(SUPPLIED MATERIAL)

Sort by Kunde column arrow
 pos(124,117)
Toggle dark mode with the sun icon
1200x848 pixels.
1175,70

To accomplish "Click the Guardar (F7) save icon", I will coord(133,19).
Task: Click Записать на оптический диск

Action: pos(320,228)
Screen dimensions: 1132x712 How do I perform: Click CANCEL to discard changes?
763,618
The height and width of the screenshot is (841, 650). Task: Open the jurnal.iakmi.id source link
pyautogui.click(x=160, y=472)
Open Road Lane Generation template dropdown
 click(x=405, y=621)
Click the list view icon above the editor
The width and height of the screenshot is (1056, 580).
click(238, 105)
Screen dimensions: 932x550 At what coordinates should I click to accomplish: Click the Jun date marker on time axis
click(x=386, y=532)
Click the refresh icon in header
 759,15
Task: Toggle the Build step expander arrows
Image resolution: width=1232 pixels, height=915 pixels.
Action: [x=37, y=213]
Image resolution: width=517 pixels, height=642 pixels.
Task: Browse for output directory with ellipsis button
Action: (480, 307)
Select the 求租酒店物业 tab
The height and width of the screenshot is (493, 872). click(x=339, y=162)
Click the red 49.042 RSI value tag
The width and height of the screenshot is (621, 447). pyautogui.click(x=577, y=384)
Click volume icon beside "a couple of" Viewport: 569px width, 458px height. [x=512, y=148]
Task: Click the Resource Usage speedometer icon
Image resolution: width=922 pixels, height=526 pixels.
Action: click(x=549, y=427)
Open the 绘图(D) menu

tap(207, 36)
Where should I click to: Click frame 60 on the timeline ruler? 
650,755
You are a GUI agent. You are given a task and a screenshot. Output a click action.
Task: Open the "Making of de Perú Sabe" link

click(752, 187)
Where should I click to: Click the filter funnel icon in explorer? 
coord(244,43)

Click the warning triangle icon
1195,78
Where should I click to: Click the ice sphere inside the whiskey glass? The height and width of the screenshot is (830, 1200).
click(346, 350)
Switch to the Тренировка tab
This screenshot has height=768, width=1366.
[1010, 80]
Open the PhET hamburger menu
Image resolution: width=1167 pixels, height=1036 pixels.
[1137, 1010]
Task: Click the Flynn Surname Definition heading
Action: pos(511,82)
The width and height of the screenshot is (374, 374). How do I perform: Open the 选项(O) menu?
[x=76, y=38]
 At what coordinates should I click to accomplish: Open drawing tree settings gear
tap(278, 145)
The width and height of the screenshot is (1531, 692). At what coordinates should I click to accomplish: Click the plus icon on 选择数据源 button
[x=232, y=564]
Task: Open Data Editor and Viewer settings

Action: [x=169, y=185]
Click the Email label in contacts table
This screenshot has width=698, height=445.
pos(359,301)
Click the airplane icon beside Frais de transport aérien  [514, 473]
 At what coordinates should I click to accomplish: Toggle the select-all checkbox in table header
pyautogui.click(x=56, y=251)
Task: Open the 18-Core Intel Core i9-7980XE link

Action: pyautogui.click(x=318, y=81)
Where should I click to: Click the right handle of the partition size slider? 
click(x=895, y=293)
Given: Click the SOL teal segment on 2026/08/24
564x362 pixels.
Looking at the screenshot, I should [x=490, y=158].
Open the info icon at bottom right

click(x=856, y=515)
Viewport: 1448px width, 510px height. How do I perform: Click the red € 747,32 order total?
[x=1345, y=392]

(End SUPPLIED MATERIAL)

**WORK INSTRUCTIONS**: Copy the line containing "At what coordinates should I click to accomplish: Open" exactly. Then copy every line after it through the end of the listing, and nothing more.

**OUTPUT FOR THIS EXERCISE**:
 At what coordinates should I click to accomplish: Open drawing tree settings gear
tap(278, 145)
The width and height of the screenshot is (1531, 692). At what coordinates should I click to accomplish: Click the plus icon on 选择数据源 button
[x=232, y=564]
Task: Open Data Editor and Viewer settings

Action: [x=169, y=185]
Click the Email label in contacts table
This screenshot has width=698, height=445.
pos(359,301)
Click the airplane icon beside Frais de transport aérien  [514, 473]
 At what coordinates should I click to accomplish: Toggle the select-all checkbox in table header
pyautogui.click(x=56, y=251)
Task: Open the 18-Core Intel Core i9-7980XE link

Action: pyautogui.click(x=318, y=81)
Where should I click to: Click the right handle of the partition size slider? 
click(x=895, y=293)
Given: Click the SOL teal segment on 2026/08/24
564x362 pixels.
Looking at the screenshot, I should [x=490, y=158].
Open the info icon at bottom right

click(x=856, y=515)
Viewport: 1448px width, 510px height. How do I perform: Click the red € 747,32 order total?
[x=1345, y=392]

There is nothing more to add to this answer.